Met kwartscrisis wordt de periode van 1970 tot begin jaren 80 aangeduid waarbij de Zwitserse horloge-industrie in zwaar weer verkeerde door de opkomst van kwartshorloges en een algemene slechte economische toestand.

Zwitsers monopolie bewerken

Tijdens de Tweede Wereldoorlog kon de Zwitserse horloge-industrie zich blijven richten op het produceren van horloges en andere tijdmeetapparatuur door de neutrale houding van Zwitserland. Andere grote spelers op die markt, zoals Duitsland en Engeland, waren door de oorlog genoodzaakt zich te richten op precisieinstrumenten voor militair gebruik. Op die manier namen de Zwitsers een grote voorsprong en bouwden een soort monopolie op. Tot aan de jaren 1970 had de Zwitserse horlogeindustrie een marktaandeel van circa 90%.

Neergang bewerken

Toen de kwartstechnologie werd ontwikkeld door Zwitserse bedrijven (voornamelijk Girard-Perregaux), weigerden de meeste Zwitserse manufactuurs de nieuwe technologie te gaan gebruiken. Andere horlogemakers, buiten Zwitserland, zagen de voordelen er van en gingen verder met het ontwikkelen van de technologie. De eerste kwartshorloges met een analoge weergave kwamen in 1969 op de markt. In 1978 waren kwartshorloges populairder dan mechanische horloges. Veel Zwitserse horlogemerken kwamen in de problemen of verdwenen zelfs helemaal. De kwartshorloges werden veelal geproduceerd in Azië.

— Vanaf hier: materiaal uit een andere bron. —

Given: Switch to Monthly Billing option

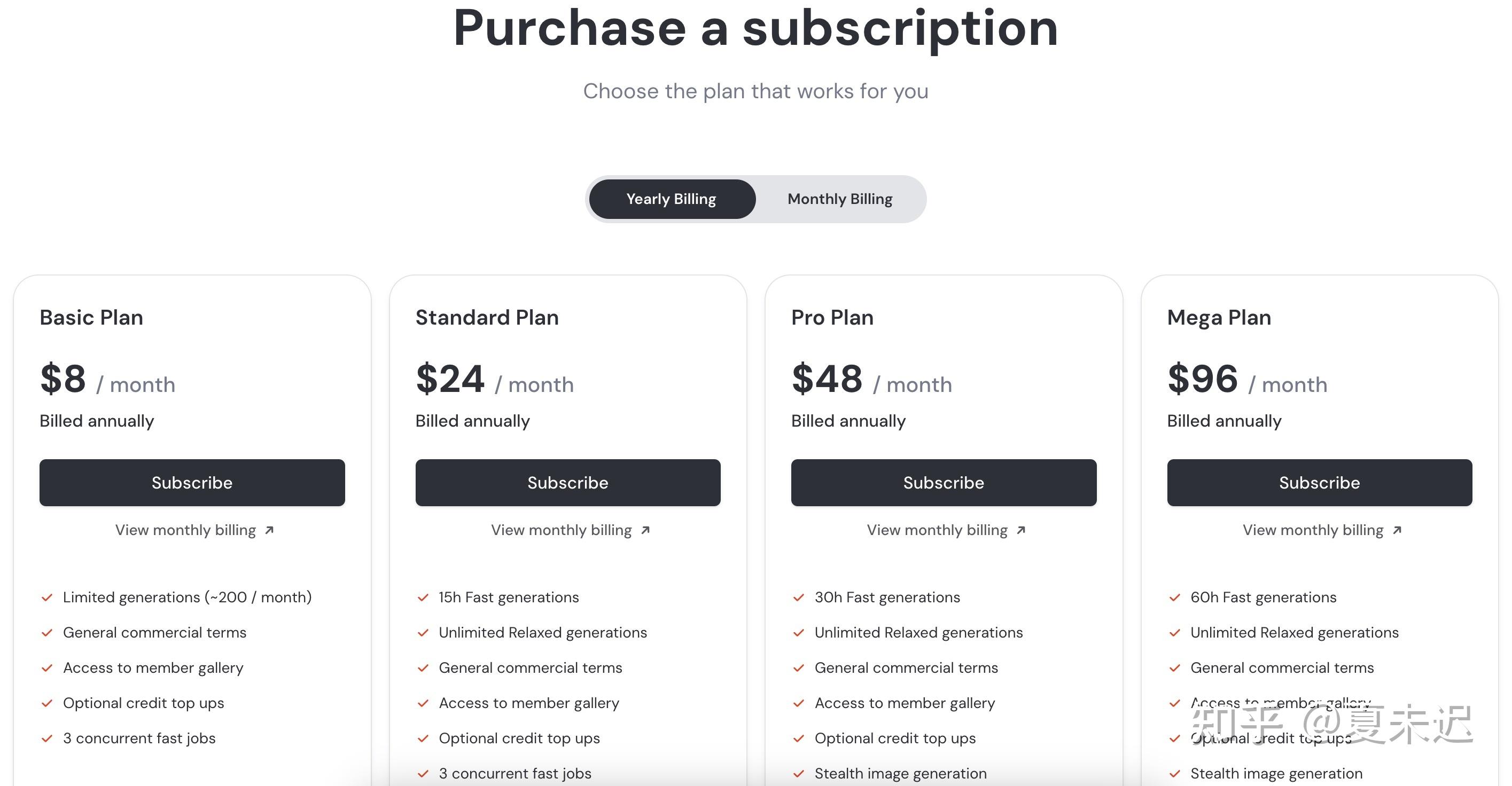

Door de kwartscrisis verloren ongeveer 60.000 mensen in de Zwitserse horlogeindustrie hun baan. Het aantal bedrijven ging in 15 jaar tijd van 1.600 in 1970 naar ongeveer 600.[1]

Herstel bewerken

In 1981 was de crisis op een cruciaal punt beland. In 1982 werd het eerste prototype van Swatch getoond. Swatch zou doorslaggevend worden voor de herstel van de Zwitserse horlogeindustrie. De populariteit van het merk kwartshorloges leverde veel vermogen op voor Hayek, een holding van verschillende fabrikanten. Hiermee kon het bestaan van veel horlogemerken worden gewaarborgd. Ze zouden deel gaan uitmaken van de Swatchgroep.